Сью приподнялась, упираясь руками, сплевывая попавший в рот песок. Она сильно ударилась, локти и колени саднили, голова кружилась. Хлопнула дверца, девушка вскочила на ноги и увидела вытянутую из окна руку Бобби с поднятым вверх средним пальцем. Джип рванул с места, обдавая ее облаком песка из-под задних колес.

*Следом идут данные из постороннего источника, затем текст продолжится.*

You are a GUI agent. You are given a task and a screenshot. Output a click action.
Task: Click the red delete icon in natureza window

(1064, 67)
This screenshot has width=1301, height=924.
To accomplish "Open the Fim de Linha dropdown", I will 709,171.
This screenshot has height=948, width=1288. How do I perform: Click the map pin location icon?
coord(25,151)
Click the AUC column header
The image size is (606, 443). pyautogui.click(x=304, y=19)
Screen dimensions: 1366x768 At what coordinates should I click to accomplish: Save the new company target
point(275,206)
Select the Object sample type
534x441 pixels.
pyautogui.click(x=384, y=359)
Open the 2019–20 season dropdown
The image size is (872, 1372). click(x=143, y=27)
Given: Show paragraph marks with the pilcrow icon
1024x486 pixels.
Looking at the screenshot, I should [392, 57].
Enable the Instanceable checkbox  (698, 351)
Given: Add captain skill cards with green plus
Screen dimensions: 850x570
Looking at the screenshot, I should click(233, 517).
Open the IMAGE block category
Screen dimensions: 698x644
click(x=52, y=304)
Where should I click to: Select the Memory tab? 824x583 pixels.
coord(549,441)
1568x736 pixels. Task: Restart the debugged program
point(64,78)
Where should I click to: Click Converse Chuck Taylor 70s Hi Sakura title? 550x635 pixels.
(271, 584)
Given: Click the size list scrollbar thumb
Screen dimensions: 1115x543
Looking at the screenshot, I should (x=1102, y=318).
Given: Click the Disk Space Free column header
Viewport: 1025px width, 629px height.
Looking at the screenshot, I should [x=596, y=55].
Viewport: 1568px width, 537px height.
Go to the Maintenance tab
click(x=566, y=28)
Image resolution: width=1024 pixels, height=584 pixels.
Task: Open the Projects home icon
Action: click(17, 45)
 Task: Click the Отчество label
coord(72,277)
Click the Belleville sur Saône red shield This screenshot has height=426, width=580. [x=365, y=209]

— Дура! Дура! Дура! — в истерике закричала она, схватившись за голову, когда джип скрылся из виду. — Какая же я дура, — голос сорвался, из глаз хлынули слезы. Остаться одной посреди знойной пустыни, вдали от человеческого жилья, без воды, без необходимых принадлежностей — означало неминуемую гибель! Сколько она сможет провести под жарким дневным солнцем, если не набредет на источник воды? Сью знала ответ — не более полутора суток. Днем солнце будет иссушать ее, а ночью температура может опуститься до минусовой, и холод станет продирать до костей. Вспомнила статью, прочитанную совсем недавно, где отмечалось, что обычно человек, потерявшийся в пустыне, погибает на исходе первых же суток. Она огляделась — кругом со всех сторон обступали пески… Только одному… как же его звали… Пабло Валенсия… удалось продержаться в аризонской пустыне без пищи и воды около семи суток. Когда его нашли, бедняга был едва жив — тело почернело, он оглох, почти полностью ослеп, не мог ни глотать, ни говорить… Сью в ужасе поежилась, представив свое тело — высушенное, как мумия, лежащее посреди безбрежных песков…
Оставаться на месте было нельзя, и она встала и побрела по оставленным джипом следам в надежде добраться до дороги, где, если посчастливится, ее подберет случайная машина… Хотя, черт подери, кого может сюда занести… Подул легкий ветерок. Он освежал, но поднятые им песчинки понемногу засыпали следы шин, и через пару часов девушка в отчаянии опустилась на колени. След исчез, и теперь она не знала, куда, в какую сторону ей идти. Собравшись с силами, она снова поднялась и двинулась дальше. Сколько прошло времени, и куда теперь она шла, Сью не знала. Обожженная кожа нестерпимо горела, песок забивал глаза, рот пересох… Силы окончательно оставили ее. Она упала и уже не могла подняться… И тогда появился конный индеец.
* * *
Ник зашел рано утром, разбудив нас. Услышав настойчивый стук, я встал, открыл дверь, и он, кивнув в знак приветствия, нагло протиснулся в номер мимо меня и уселся на кровать рядом с накрывшейся одеялом Камилой.
— Ник, у тебя совесть есть? — протирая глаза, полюбопытствовал я.
— О чем ты? — он непонимающе взглянул на меня.
— Спим мы, Никита, спи-им, — хмурясь, я указал на дверь.
— Десять часов утра, вставать пора, — настаивал он, не желая двигаться с места. — Я тут проспекты уже посмотрел и позавтракал в одиночестве, а вы все дрыхните и дрыхните.
— Ник, правда, имей совесть, — Камила попыталась воззвать к его разуму. — У нас выдалась непростая ночь, нам многое друг другу надо было сказать.
— Ладно. Даю вам двадцать минут, — он поднялся с кровати и добавил восторженно. — Нас ждет Теотиуакан![3]
Когда за ним закрылась дверь, Камила откинула одеяло и потянулась:
— Как на военных сборах. Только уснешь, а уже пора вставать и бежать куда-то…
Никита поджидал нас в холле, сидя в мягком кресле, с любопытством следя за развивающимся на экране большого телевизора действом. Камила, глянув на экран, усмехнулась и покачала головой.